Il Cigno Nero è un melodramma ma del tutto particolare. Se la storia che va in scena è quella del lago dei cigni di Ciajkovskij quella che vive la prima ballerina è da “Scarpette rosse”. Niente Ophuls o Visconti nessuna ricercatezza estetica e scenica ma un melodramma tutto di pancia, di rumori, di violenza e sesso al limite dell’horror. Tutto questo girato con vorticosi movimenti di macchina e un lavoro finale di montaggio che mozza il fiato.

Siamo molto vicini all’altro capolavoro di Aronofsky, “The Wrestler” e non solo per la tecnica usata che è quella di seguire il protagonista con la cinepresa per vivere con lui gli affanni, la preparazione all’esibizione, le paure e i fallimenti. Come il Randy The Ram di “The Wrestler” anche Nina viene “inseguita” da Darren mentre prepara le proprie fasciature, le scarpette, o davanti allo specchio o a letto, entrambi incontro al loro destino che si chiama Sacrificio. Il Sacrificio che si deve compiere per essere liberati da un incantesimo, quello della vita, che non è un ring o un palco. E poi i segni sul corpo, atroci per entrambi: sono le ferite che si portano appresso per i tanti sbagli commessi. Per non avere avuto il tempo di amare o di essere amati chiusi entrambi in un mondo di specchi, una sorta di labirinto dove non c’è liberazione.

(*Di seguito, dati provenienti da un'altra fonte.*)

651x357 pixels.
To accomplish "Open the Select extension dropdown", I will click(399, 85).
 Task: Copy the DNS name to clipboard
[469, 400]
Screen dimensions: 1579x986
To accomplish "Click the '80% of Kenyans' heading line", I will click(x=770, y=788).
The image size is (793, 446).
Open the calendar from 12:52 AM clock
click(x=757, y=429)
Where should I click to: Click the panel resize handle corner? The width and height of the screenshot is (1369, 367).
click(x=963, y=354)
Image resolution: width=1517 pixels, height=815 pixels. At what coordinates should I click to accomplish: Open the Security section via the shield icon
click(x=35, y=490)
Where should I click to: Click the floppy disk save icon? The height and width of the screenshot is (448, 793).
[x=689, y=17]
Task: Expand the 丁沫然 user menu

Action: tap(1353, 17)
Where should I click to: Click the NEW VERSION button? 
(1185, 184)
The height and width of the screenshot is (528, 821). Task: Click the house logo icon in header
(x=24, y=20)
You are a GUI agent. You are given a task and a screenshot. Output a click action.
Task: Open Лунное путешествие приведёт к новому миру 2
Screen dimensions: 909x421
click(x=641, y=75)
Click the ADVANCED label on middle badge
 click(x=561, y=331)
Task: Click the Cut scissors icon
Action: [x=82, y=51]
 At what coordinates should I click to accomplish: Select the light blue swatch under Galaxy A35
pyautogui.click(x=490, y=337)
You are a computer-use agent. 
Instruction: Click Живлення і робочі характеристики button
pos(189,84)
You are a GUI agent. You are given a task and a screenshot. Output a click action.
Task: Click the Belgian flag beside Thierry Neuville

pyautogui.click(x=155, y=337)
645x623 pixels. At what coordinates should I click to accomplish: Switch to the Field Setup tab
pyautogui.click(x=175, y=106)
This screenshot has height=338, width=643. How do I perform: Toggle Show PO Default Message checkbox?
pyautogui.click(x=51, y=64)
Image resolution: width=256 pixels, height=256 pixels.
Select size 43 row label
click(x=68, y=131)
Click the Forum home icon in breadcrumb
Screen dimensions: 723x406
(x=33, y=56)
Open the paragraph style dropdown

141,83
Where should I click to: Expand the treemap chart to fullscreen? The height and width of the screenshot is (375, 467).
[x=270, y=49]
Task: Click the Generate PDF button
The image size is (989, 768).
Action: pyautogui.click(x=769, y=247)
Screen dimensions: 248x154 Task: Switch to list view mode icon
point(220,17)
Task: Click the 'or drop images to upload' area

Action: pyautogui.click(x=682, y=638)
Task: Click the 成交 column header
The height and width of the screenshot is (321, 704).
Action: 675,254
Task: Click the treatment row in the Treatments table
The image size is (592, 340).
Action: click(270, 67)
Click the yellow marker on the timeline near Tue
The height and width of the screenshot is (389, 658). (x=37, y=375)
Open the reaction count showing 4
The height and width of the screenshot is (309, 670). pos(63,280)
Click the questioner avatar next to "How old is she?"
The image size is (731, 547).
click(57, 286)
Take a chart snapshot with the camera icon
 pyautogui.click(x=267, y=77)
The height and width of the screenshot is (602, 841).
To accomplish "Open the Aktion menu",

Colpiscono nel nuovo film di Aronofsky alcune scene (su tutte quella del Cigno Nero durante la prima o della discoteca) e comunque il film riesce a riempire gli occhi e il cuore.

Visto alla sala Farnese che merita un cenno per l’ottimo lavoro di ristrutturazione fatto, poltrone comodissime e uno schermo che per una sala non da circuito è un lusso. Continuassero a dare film anche di qualità e sicuramente il premio della presenza degli spettatori li ripagherà.